Work request
Repeat, word for word, all the data that follows, and exclude the pictures.

Stored items
>>>
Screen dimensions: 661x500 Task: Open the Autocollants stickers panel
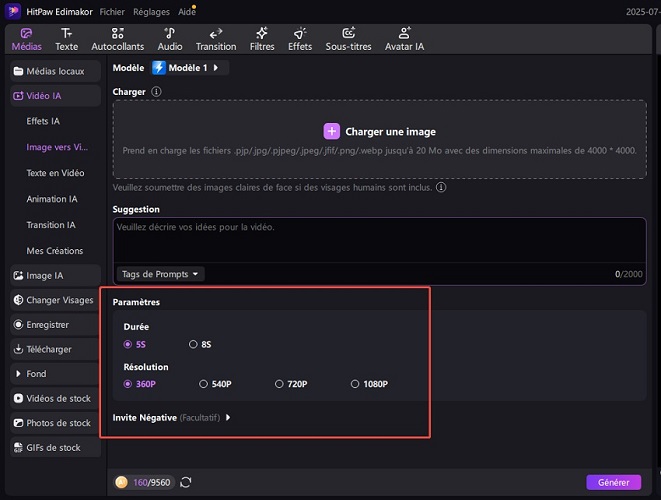click(117, 39)
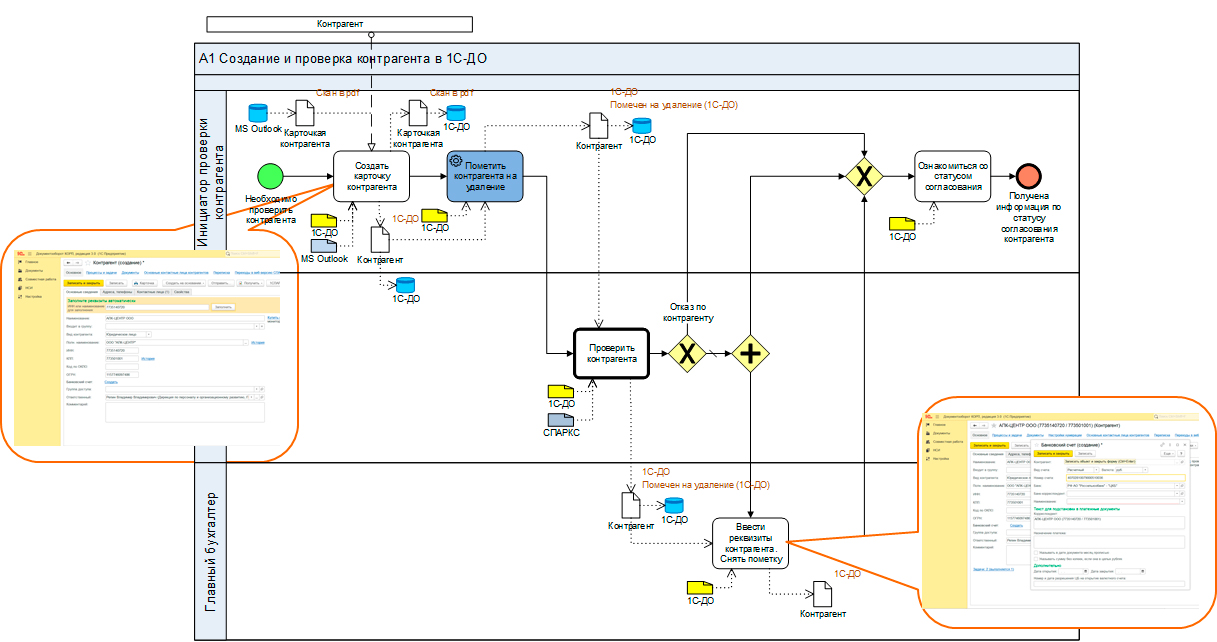1217x642 pixels.
Task: Select the Проверить контрагента task box
Action: pyautogui.click(x=611, y=353)
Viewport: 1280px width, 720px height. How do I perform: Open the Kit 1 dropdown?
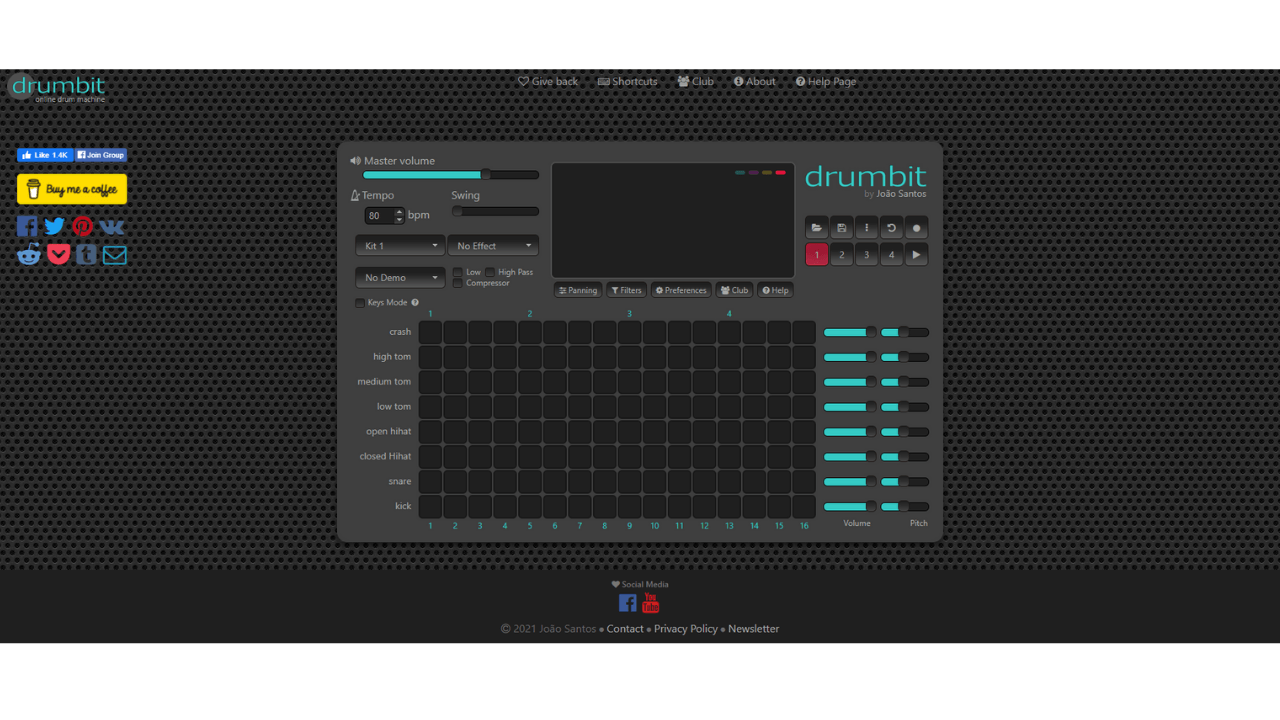(x=399, y=245)
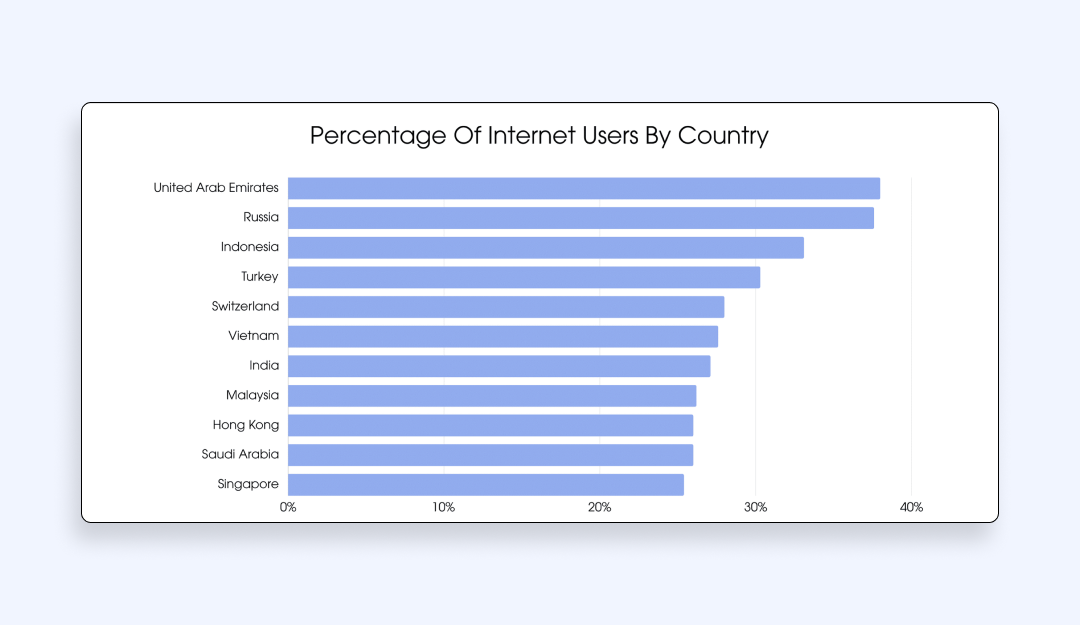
<<<
Solution
Screen dimensions: 661x500 Task: Open the Autocollants stickers panel
click(117, 39)
1217x642 pixels.
Task: Select the Проверить контрагента task box
Action: pyautogui.click(x=611, y=353)
Viewport: 1280px width, 720px height. How do I perform: Open the Kit 1 dropdown?
(x=399, y=245)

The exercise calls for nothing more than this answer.